La domanda di Dio ad Adam sul «dove sei?», trova la risposta compiuta in un’altra domanda, posta da Saulo di Tarso, quando, disarcionato da cavallo sulla via di Damasco, si trova faccia a faccia con Colui che s’identifica con i perseguitati, vittime innocenti della ferocia persecutoria del fariseo zelante e fondamentalista, Saulo. «Egli (Saulo, caduto in terra) rispose: “Chi sei, Signore?”» (At 9,5).
Ora il «dove sei?» dell’uomo è stato illuminato dalla venuta del Logos/Verbo, la cui tenda è piantata nel cuore dell’umanità; e anche se le tenebre non lo accolgono, Egli resta la luce, quella che illumina ogni uomo in ogni «dove».
Dopo l’ingresso di Dio nella storia, «nato da donna, nato sotto la Torah» (Gal 4,4), tutto è illuminato, anche se in apparenza sembra buio senza confine; per questo la risposta dell’uomo non può essere che un’altra domanda, ma questa volta, centrata sulla stessa personalità di Dio: «Chi sei, Signore?».
Dal «dove sei?» della prima pagina della Genesi si passa al «chi sei?» della prima comunità cristiana. Non è più tempo di smarrire la prospettiva della vita, perché ora quella prospettiva ha i confini della risurrezione e dell’eternità. Resta solo il bisogno di ripristinare e rimettere in circolo quella familiarità con Dio che Adam aveva infranto con la sua paura «preventiva».

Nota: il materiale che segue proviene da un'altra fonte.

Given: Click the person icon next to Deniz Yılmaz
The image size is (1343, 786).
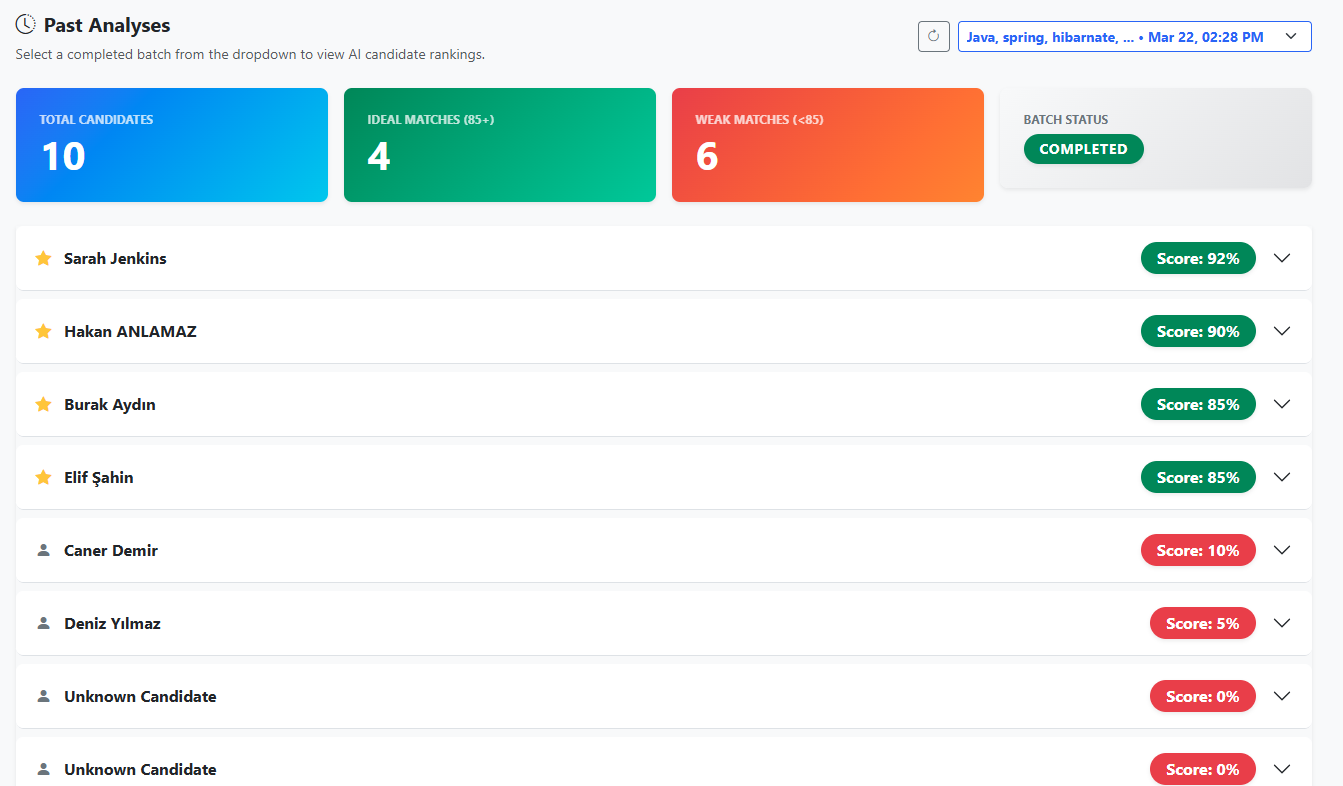Looking at the screenshot, I should tap(42, 623).
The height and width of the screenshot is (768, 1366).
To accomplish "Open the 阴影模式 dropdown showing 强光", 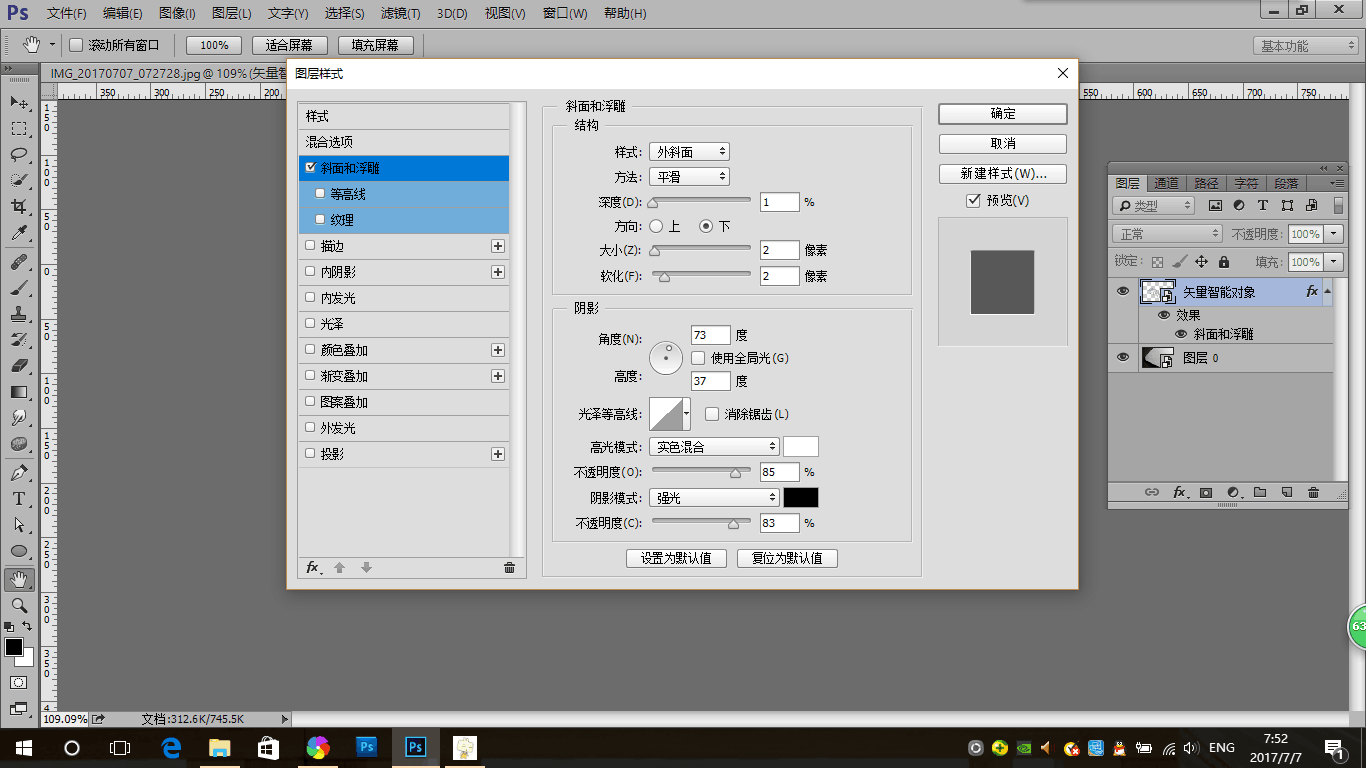I will [714, 498].
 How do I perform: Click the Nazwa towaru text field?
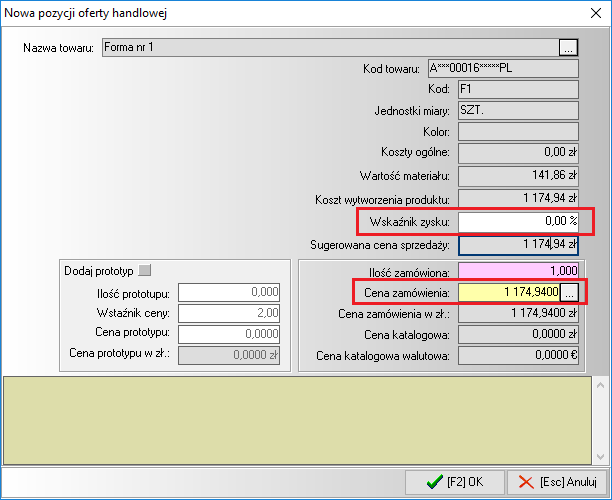coord(330,47)
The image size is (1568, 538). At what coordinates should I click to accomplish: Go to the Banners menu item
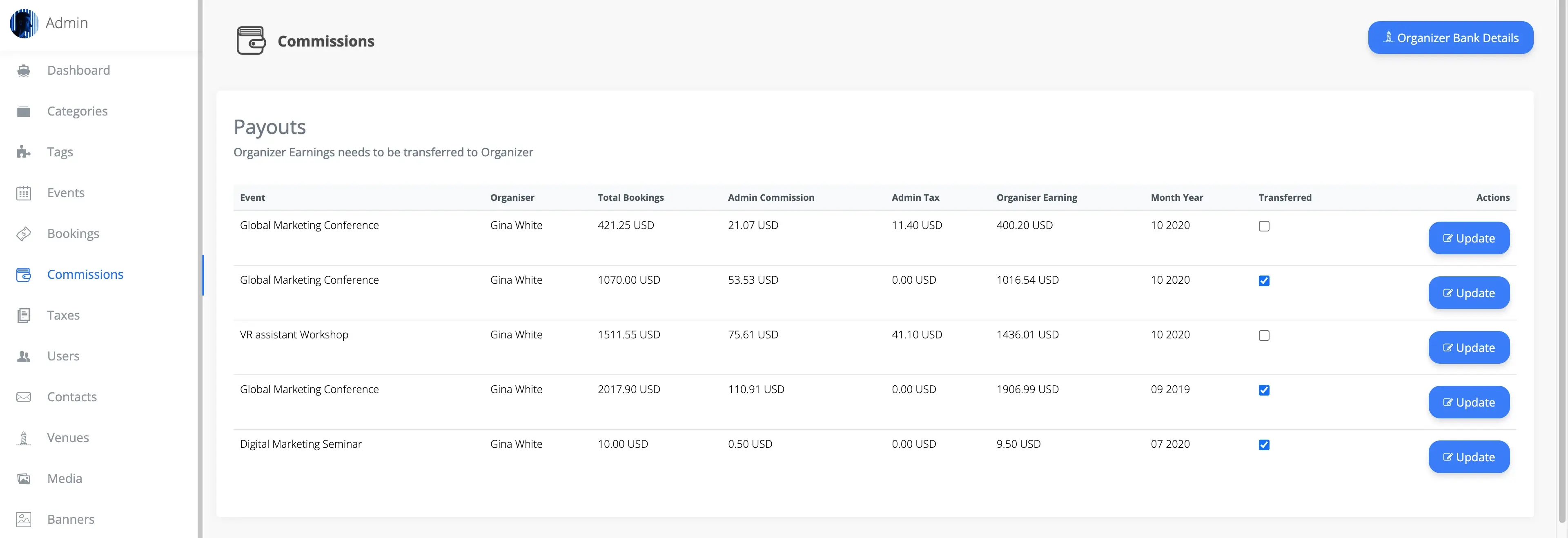[71, 519]
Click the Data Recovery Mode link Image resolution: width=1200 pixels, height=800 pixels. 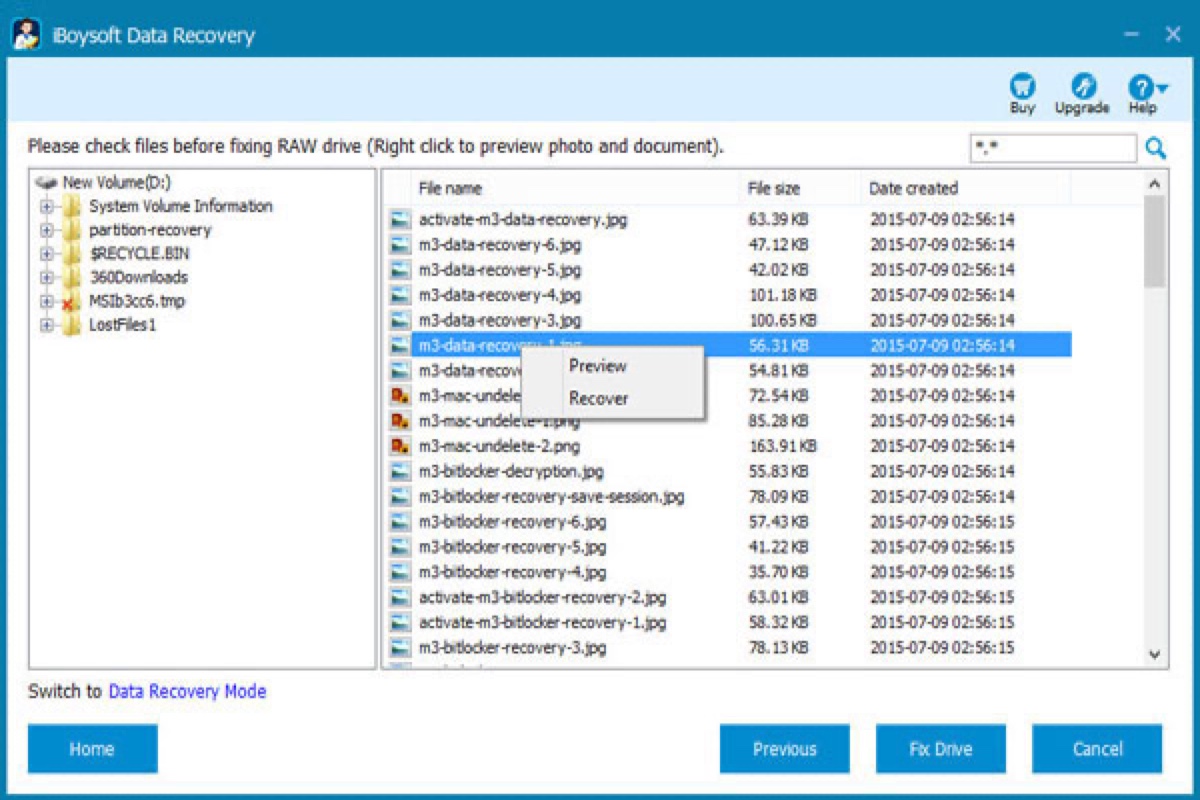point(187,691)
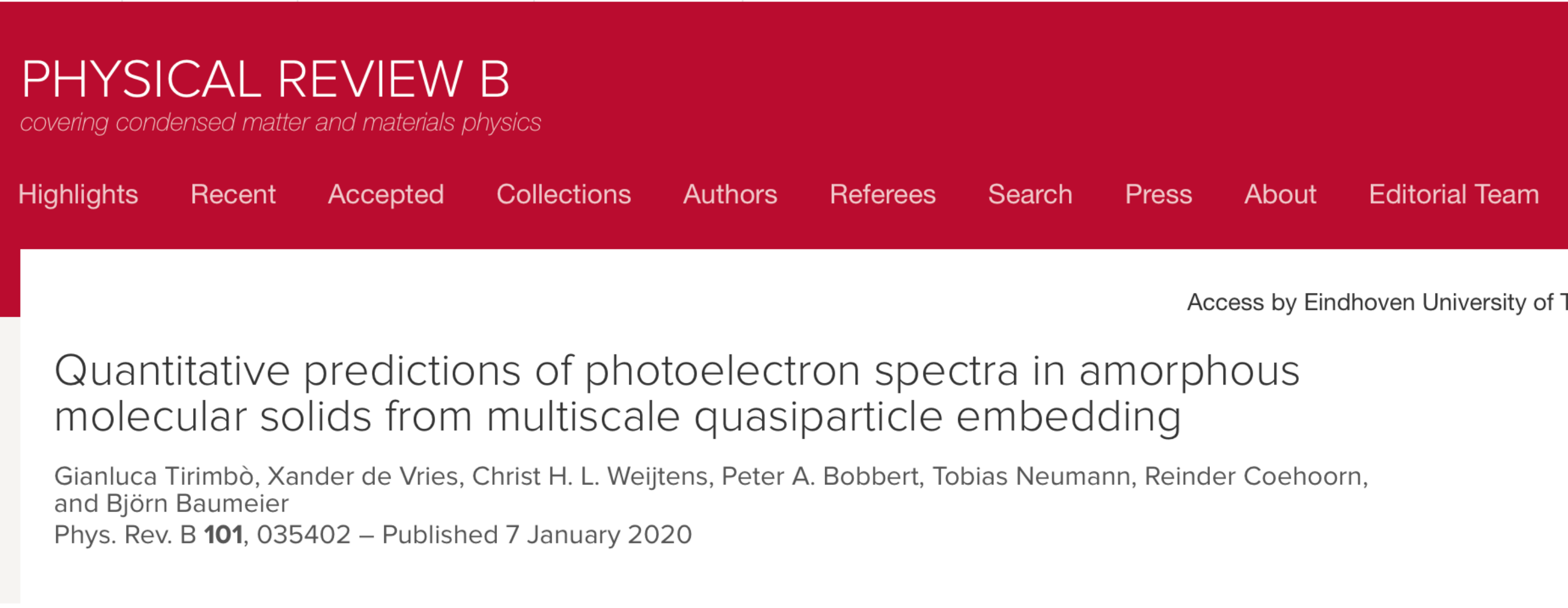Viewport: 1568px width, 608px height.
Task: Open the Authors navigation item
Action: click(x=730, y=195)
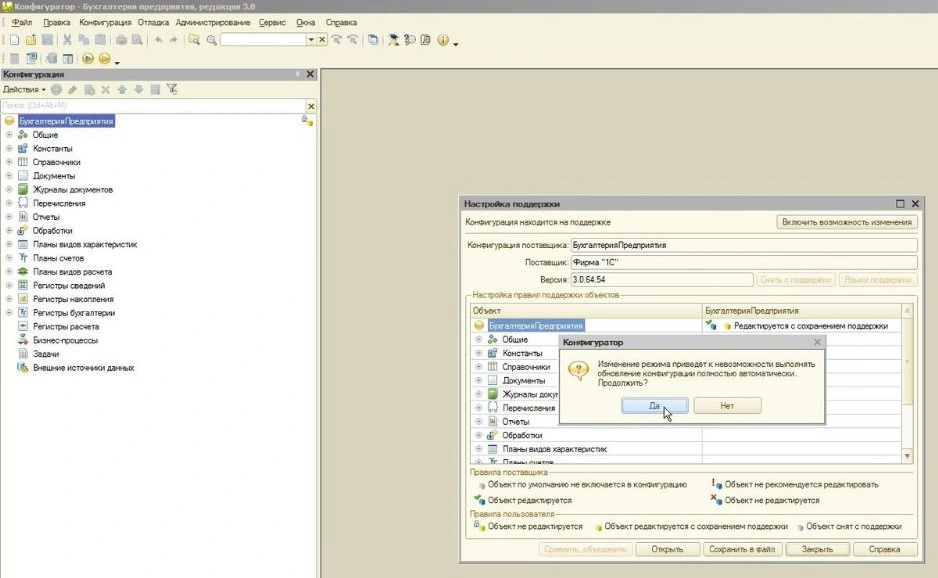Select the Справочники icon in the left tree

23,162
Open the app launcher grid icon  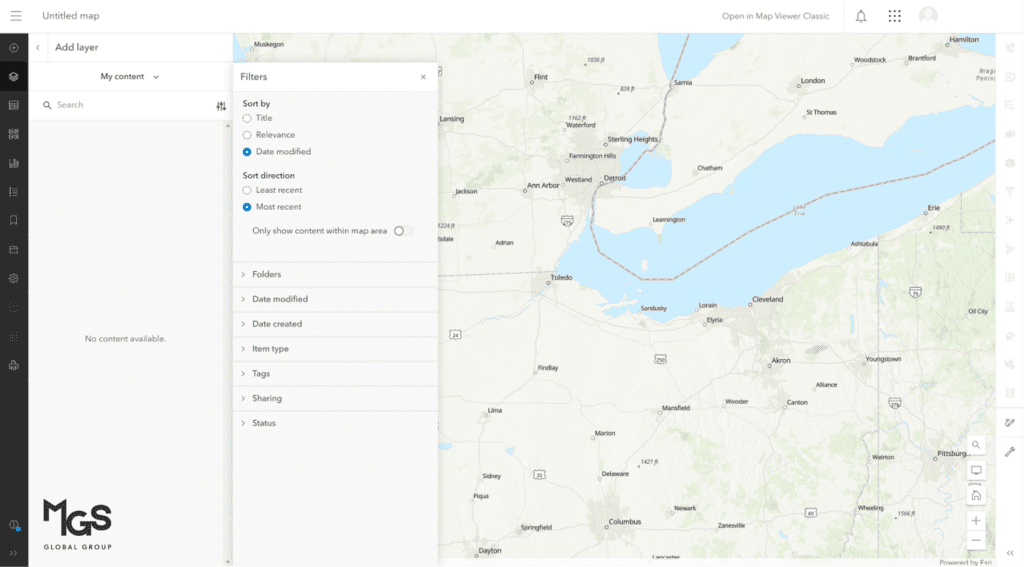click(x=894, y=16)
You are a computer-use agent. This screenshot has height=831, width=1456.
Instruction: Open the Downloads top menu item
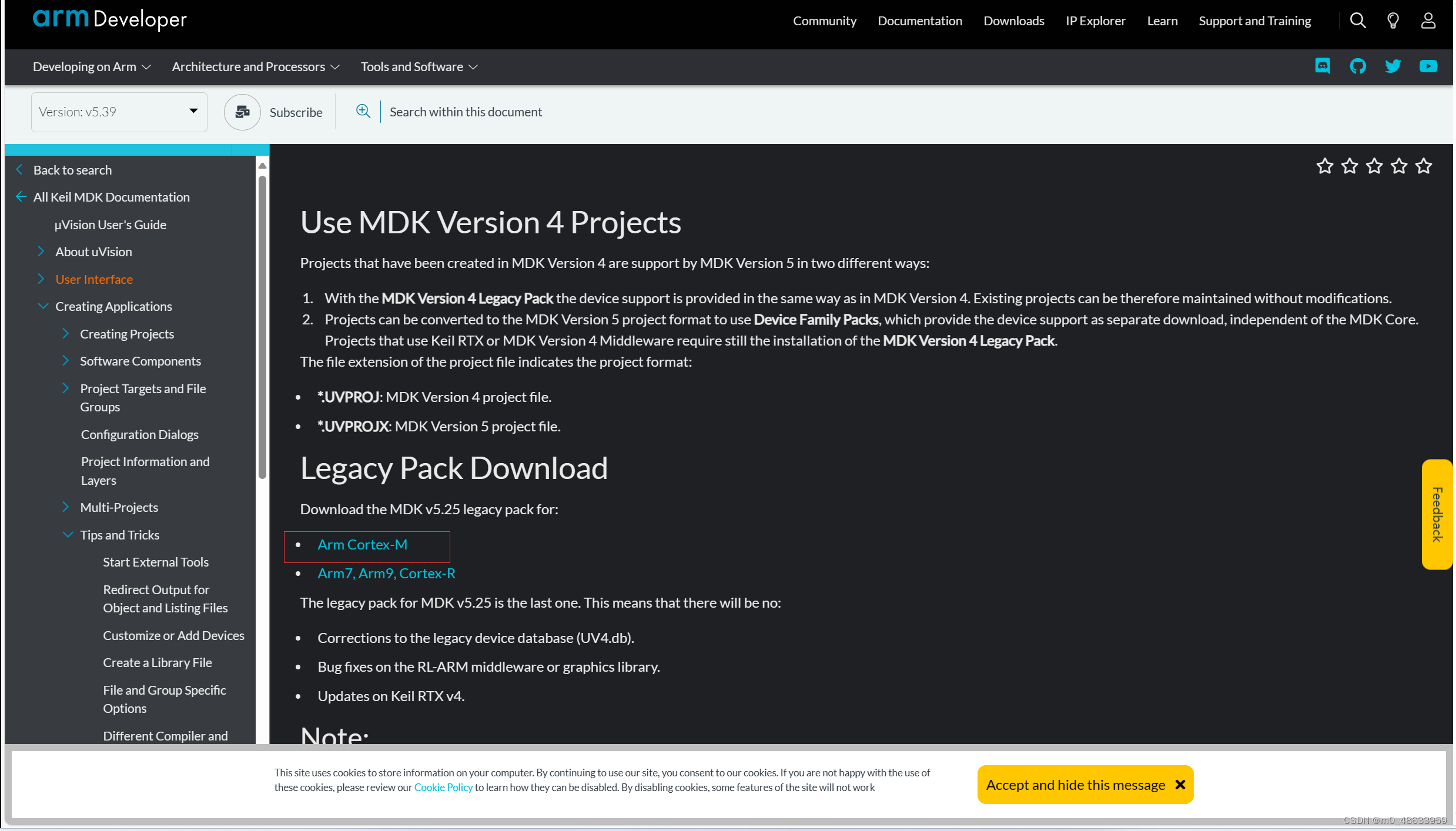1014,21
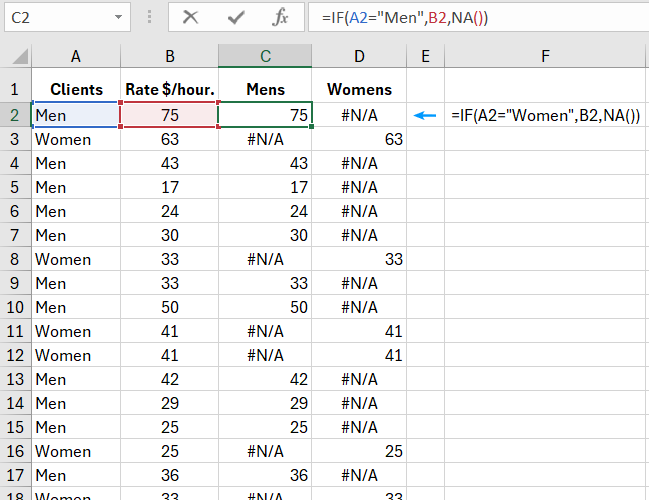
Task: Select the "Womens" header cell
Action: [x=359, y=89]
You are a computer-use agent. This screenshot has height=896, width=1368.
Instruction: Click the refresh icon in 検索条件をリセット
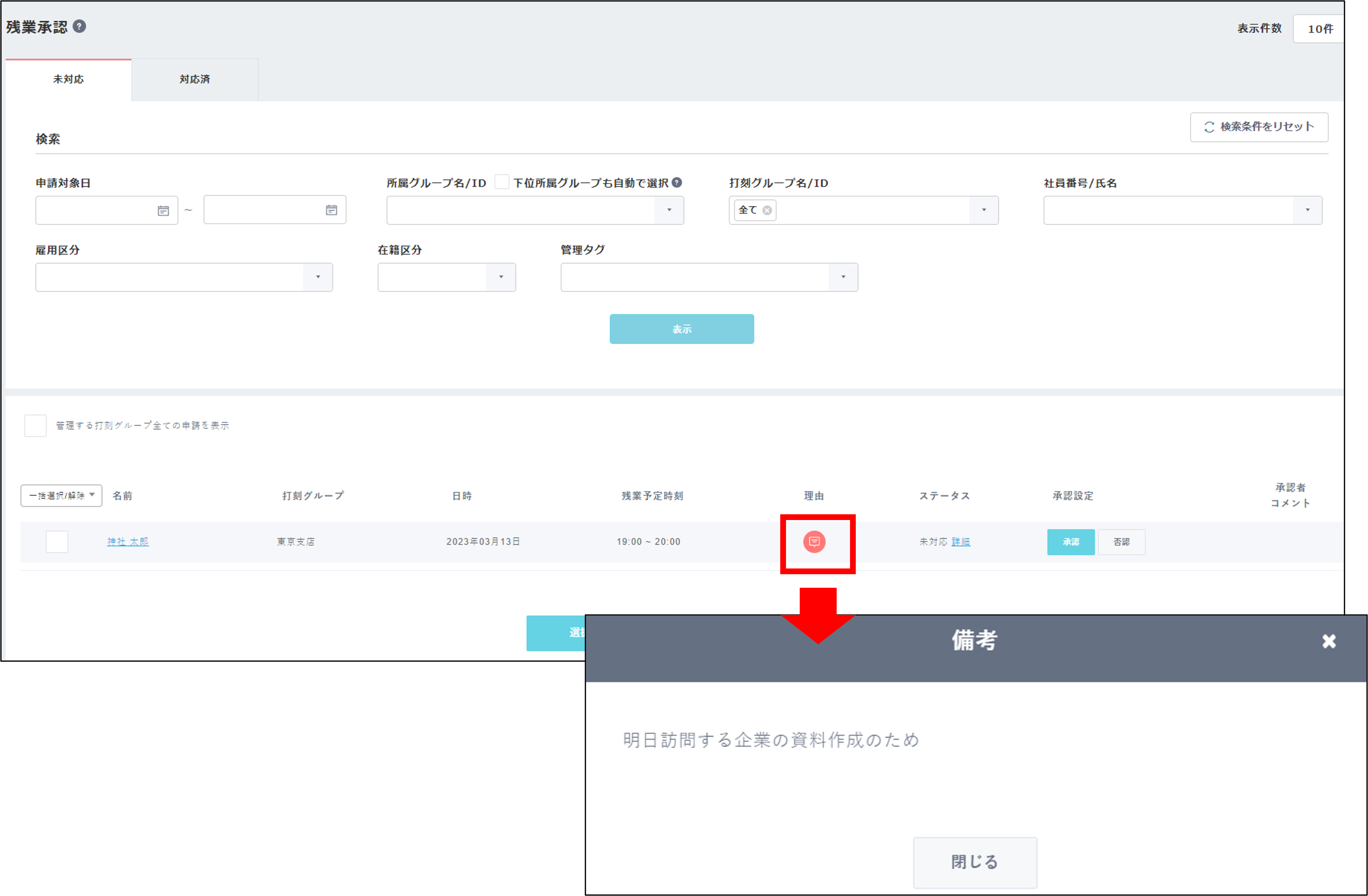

La risposta di Paolo è ancora più forte della domanda di Dio: «Chi sei, Signore?» significa: Signore, dammi la coerenza perché dal mio «dove» possa sempre riconoscere «Chi» sei negli eventi che scorrono la mia vita, nelle persone che incontro lungo la mia strada, nelle scelte che sono chiamato a fare, in quanto testimone della tua presenza.